Jaki naprawdę jest człowiek?
Jak dla całego narodu, hitlerowska okupacja stała się czasem najwyższej, najtrudniejszej próby dla trzynastoletniej wówczas Cecylii. Ojciec nie przeżył pobytu w niemieckim lagrze, a brat – z całego serca ukochany Karol, harcerz i „sodalis”, dla siostry opiekun, wzór – zaginął bez wieści na Wschodzie. Miało się później okazać, iż padł ofiarą stalinowskiego ludobójstwa. Figuruje na „Liście Katyńskiej”. Młoda Polka znalazła się zaś na skrupulatnych spisach okupacyjnego „Urzędu Zatrudnienia” – kierowano ją do pracy w różnych miejscach.

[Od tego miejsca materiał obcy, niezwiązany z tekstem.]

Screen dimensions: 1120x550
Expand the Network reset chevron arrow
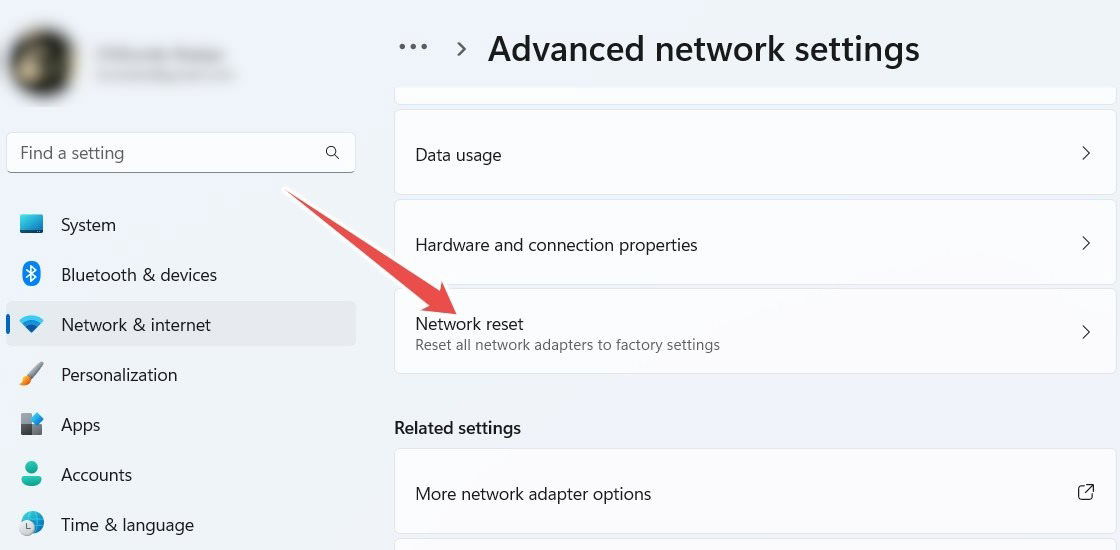(x=1086, y=331)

Niektóre relacje pani Cecylii porażają, obnażając najbardziej mroczne tajemnice człowieka: – Najpierw skierowano mnie jako pomoc domową do sekretarza tutejszego gestapo… – referuje nasza rozmówczyni: – Byłam przelękniona – a jeszcze bardziej zszokowana tym, że oficer, który sporządzał listy traconych Polaków, morderca i wróg, w domowym zaciszu był bardzo miłym człowiekiem, taktownym i opiekuńczym dla swojej żony. Nigdy u niego nie zaznałam głodu. W sezonie prac polowych zostałam raz wysłana z grupą dziewcząt do majątku Wojnowo. Tam widziałam najmłodszych niewolników Hitlera – dzieci z obozu w Potulicach. Ciężko harowały. Znaleziono nam zajęcie przy słomie; mała sierotka, może dziesięcioletnia dziewczynka, skarżyła się na zmęczenie: – „Nie bierz tak wiele na widły…” – poradziłam jej. A wtedy Polak, tamtejszy włodarz, podszedł do mnie i uderzył w twarz! Niedaleko pracowali jeńcy angielscy – podnieśli bunt. Oznajmili, że nie wrócą do zajęć, jeśli sprawca mnie nie przeprosi. To byli mężni, honorowi ludzie. Drugi raz dostałam „w gębę” na gestapo, gdy idąc korytarzem odezwałam się do koleżanki w języku polskim. Bolało, ale inaczej. Kiedy maltretował okupant, dało się znieść wszystko, gdy zaś policzek wymierzył Polak…
Długo rozważałam to w duszy; myślałam o męce Pana Jezusa. Ileż wycierpiał! Jednak nie tortury fizyczne musiały Go dotykać najbardziej – to, że ludzie wyrzekli się Go, że się od Niego odwrócili, lżyli i upokarzali, było po stokroć gorsze… Człowiek łatwo potrafi być okrutnym dla słabszego, pokonanego… Tak właśnie ze zgrozą myślałam…
Kończyła się wojna, gdy pani Cecylia pragnęła już całkowicie oddać swe życie Chrystusowi. Zamarzyła o habicie zakonnicy.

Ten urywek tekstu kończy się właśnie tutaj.